Beth Israel Deaconess Medical Center (MA) pays its former chief of anesthesia $7 million and will name its pain clinic after her to settle her charges of gender discrimination. Carol Warfield, MD says the former surgery chief, along with former hospital CEO Paul Levy, forced her out when she complained about being ignored in meetings. The Boston Globe says the hospital probably wanted to avoid reopening anything related to Levy since the woman’s attorneys had already claimed that the inappropriate relationship Levy had with a hospital employee was evidence that he ignored workplace rules.
A Truthout article says EMR adoption poses new challenges to lesbian, gay, bisexual, and transgender (LGBT) populations who will have to decide whether to share their status without knowing how that information will be handled digitally. One advocate says she doesn’t want to have to bring up her status in every medical encounter, saying, “I’m out to everyone, but I don’t want to have to come out to doctors over and over again.” Ares of EMR concern: (a) questions ask status like “gay” or “bisexual” instead of specifically identifying a patient’s relationships, since “sexual orientation is not useful medical information”; (b) EMRs should be able to identify same-sex partnerships instead of just checking “married”; (c) a label of “transgender” is not sufficient without more details; and (d) equal protection is not guaranteed in all states and an EMR-related outing can create problems. In an interesting twist on the tired HIE argument of “unconscious patient in the ED while on vacation” example, LGBTs say that their shared information could be a disaster in LGBT-hostile areas or facilities. An IOM study was mentioned whose conclusion was that the best course of action is to allow LGBTs to self-identify and opt out of answering related questions.
A hospital in Australia will discipline five employees, one of them a nurse, for posting in information to Facebook that it says violated patient confidentiality. The nurse posted the nursing home photo above, which she labeled as, “Randomly stripping for the oldies at work.” She also posted a patient’s pelvic x-ray showing an embedded object with the caption, “Take a guess what this is kids!”
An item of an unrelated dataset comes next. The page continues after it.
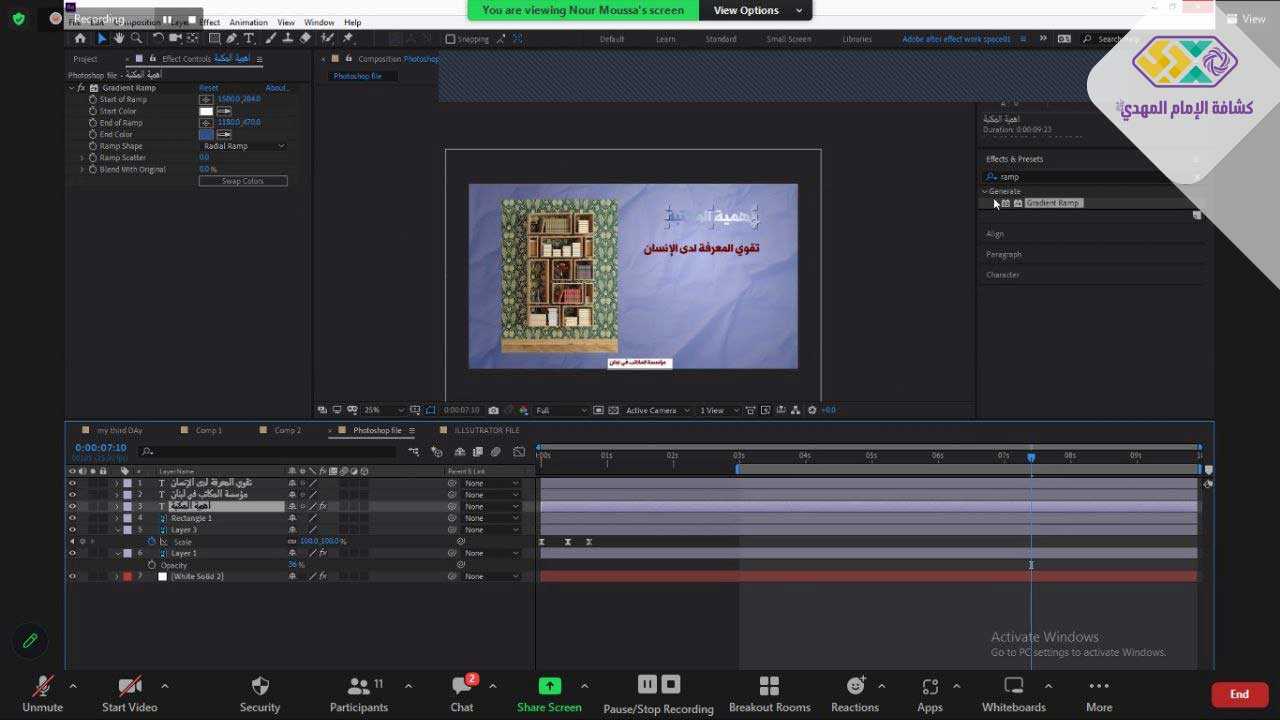
Task: Select the Eraser tool
Action: 305,39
Weird News Andy summarizes this story thusly: “I’ve heard of butt-dialing, but not answering.” A Sri Lankan prisoner who is startled by guards demanding to search his cell shoves a cell phone and two hands-free accessories into his rectum. The guards are surprised to hear a cell phone ring during the search, followed by the prisoner’s complaints of back pain. They take him to the prison hospital, where he tells doctors that his pain was caused by guards beating him. When the doctors reviewed x-rays and announced plans for surgery, he produced the contraband voluntarily.